## Exercise instructions
A word-for-word copy of the data, pictures excluded, is what this task asks for.

## Screenshot grounding data
*** Block opens ***

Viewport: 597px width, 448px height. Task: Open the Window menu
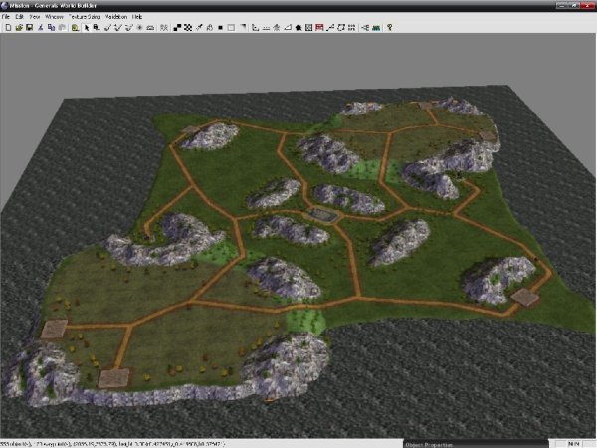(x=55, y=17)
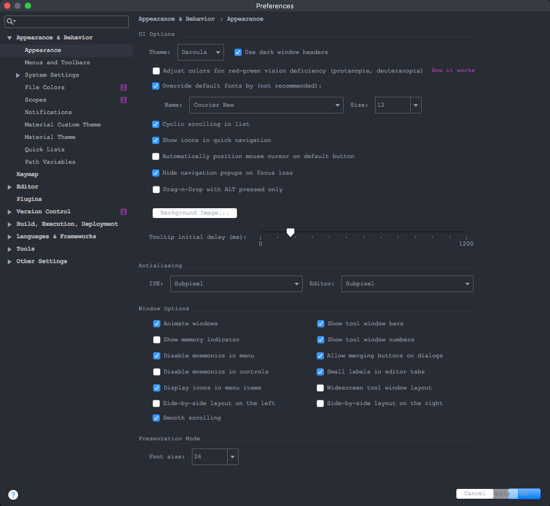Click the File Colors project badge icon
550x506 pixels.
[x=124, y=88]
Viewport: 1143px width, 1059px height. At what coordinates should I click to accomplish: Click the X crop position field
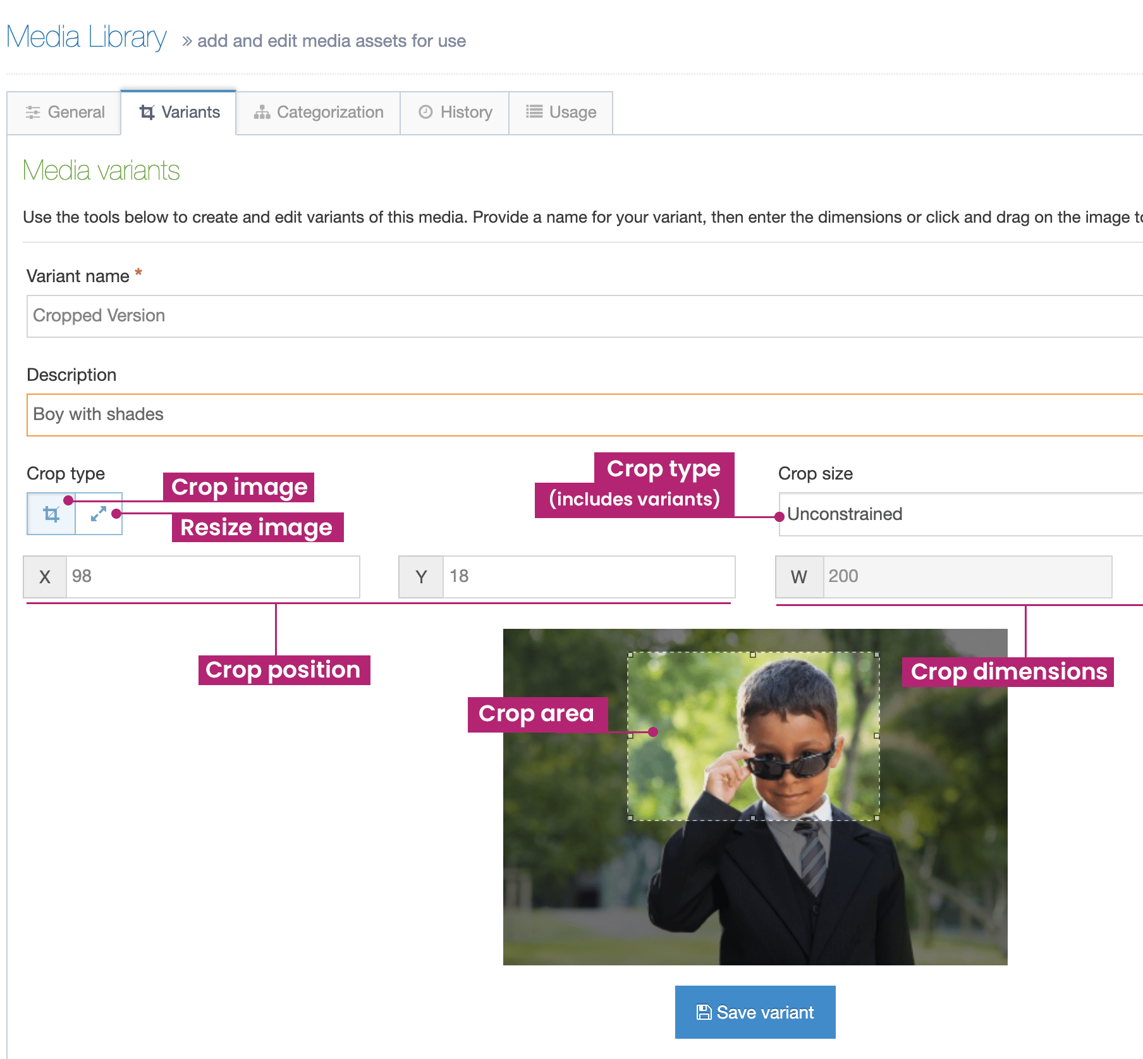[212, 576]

*** Block closes ***

## Answer to this exercise
Viewport: 597px width, 448px height. Task: Open the Window menu
(x=55, y=17)
Click the File Colors project badge icon
550x506 pixels.
[x=124, y=88]
Viewport: 1143px width, 1059px height. At what coordinates should I click to accomplish: Click the X crop position field
[212, 576]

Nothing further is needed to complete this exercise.